Random Walkers and Web Crawlers
Brief Overview: This was put together for a class assignment in Probability Theory 2. We were to discuss random walks and how they relate to the PageRank algorithm.
An overview of the relevant mathematics is given, and a small web crawler is implemented to collect links between wikipedia articles. The links are saved in a SQLite database and used later to construct a graph and rank articles based on centrality.
If you’re interested in the code and results, most of that is at the bottom of the article. We begin with a simple overview of the concepts of graphs, centrality, and random walks.
Page Ranking Overview At it’s core, Google’s PageRank algorithm is an application of fundamental mathematical techniques. It combines techniques from several disparate but related fields: the theory of graphs and random graphs, linear algebra, probability, statistics, and computer science.
The world wide web is an enormous network, the scale of which few human inventions can match. This fundamental fact about the internet plays an important role in understanding the PageRank algorithm. Each web page on the internet can be thought of as a node on a giant graph, where each edge is a link between two web pages: when one page links to another using a hyperlink, that can be thought of as another edge on the graph.
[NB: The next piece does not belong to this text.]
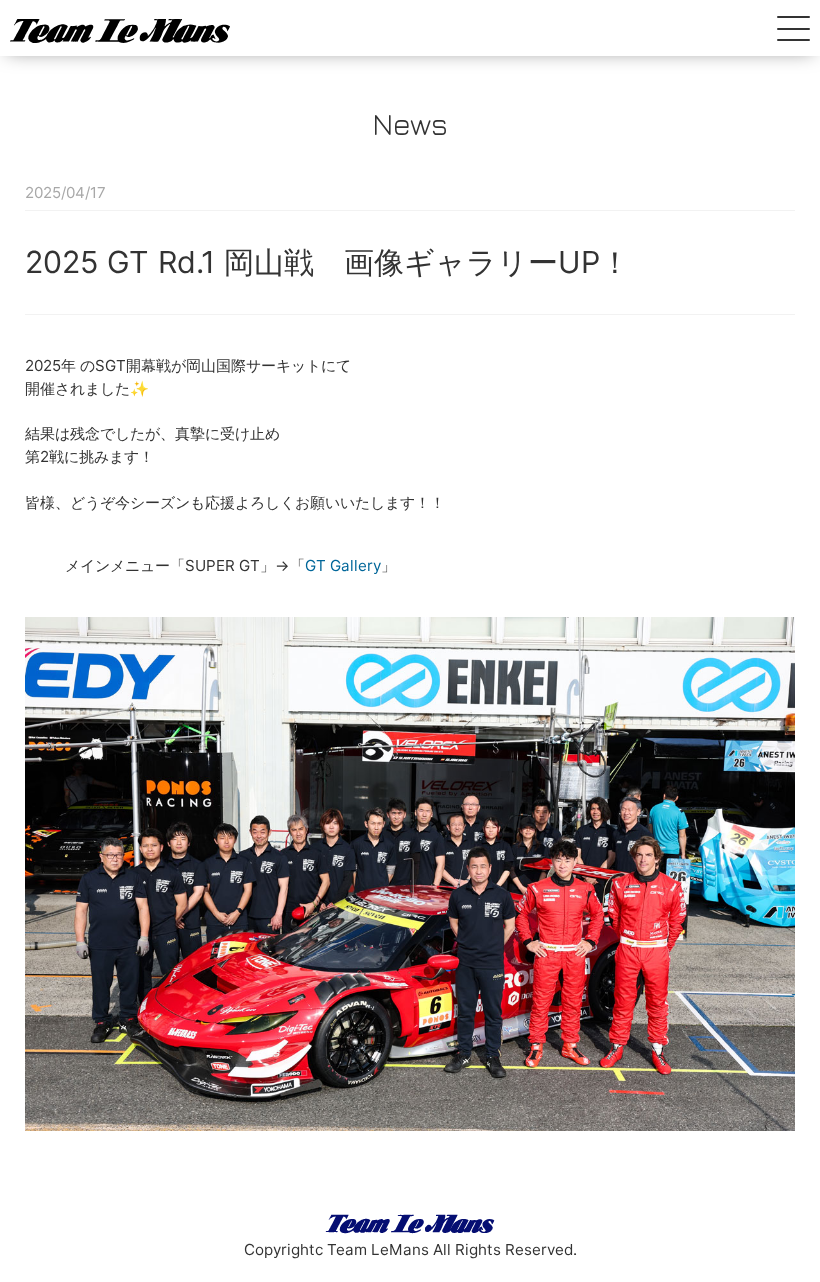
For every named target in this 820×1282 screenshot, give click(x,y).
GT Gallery (343, 565)
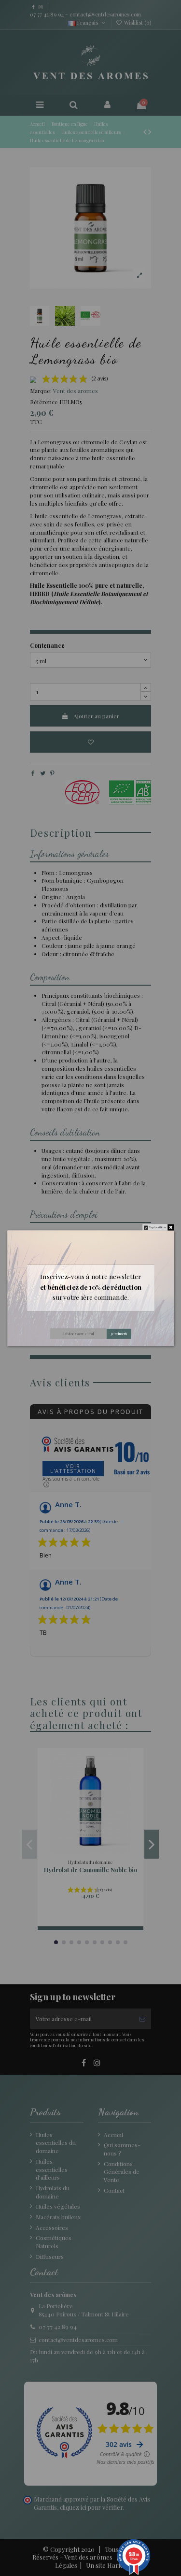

The PageRank algorithm assigns a rank to a webpage based on its “centrality”. In essence, the algorithm returns the likelihood of a user arriving at a given page were they simply making random jumps from one web page to another.
Random Graphs and Centrality
A graph is a pair of sets G = {V, E}, where V is a set of vertices (or nodes) and E is a set of ordered pairs Ei,j = {Vi, Vj} that represent edges connecting those vertices. A random graph is one in which the edges, the nodes, or both are determined probabilistically.
One of the simplest measures of centrality is that of degree centrality. The degree of a node is equal to the number of edges attached to it. On a directed graph, such as the kind we’re concerned with, the degree centrality can be measured in terms of indegree (the number of edges coming into the node) and outdegree (the number of edges coming out of the node). When looking at degree centrality, the nodes with the highest number of edges are the ones that are “most central”.
Another measure of centrality is closeness centrality. We are often concerned with paths on graphs. A path is a sequence {p1, l1, p2, l2, …,pk-1, lk-1, pk} of nodes and edges, where each edge connects the previous and the next node. In examining closeness centrality, we are only concerned with paths that do not have cycles or loops. These are equivalent to self-avoiding walks on a graph. To measure closeness centrality, we examine the average distance from a node to all other nodes on the graph. The nodes with the shortest average distance are the most central.
An important measure of centrality for our study of PageRank is eigenvector centrality. Eigenvector centrality utilizes the adjacency matrix of a given network (the n x n matrix with 1s indicating a connection between nodes i and j and 0s indicating no connection). The eigenvector centrality score of a given vertex i is the numerical score at index i of the eigenvector solution to the adjacency matrix.
There exist many other measures of centrality, such as betweenness centrality, harmonic centrality, percolation centrality, and so on.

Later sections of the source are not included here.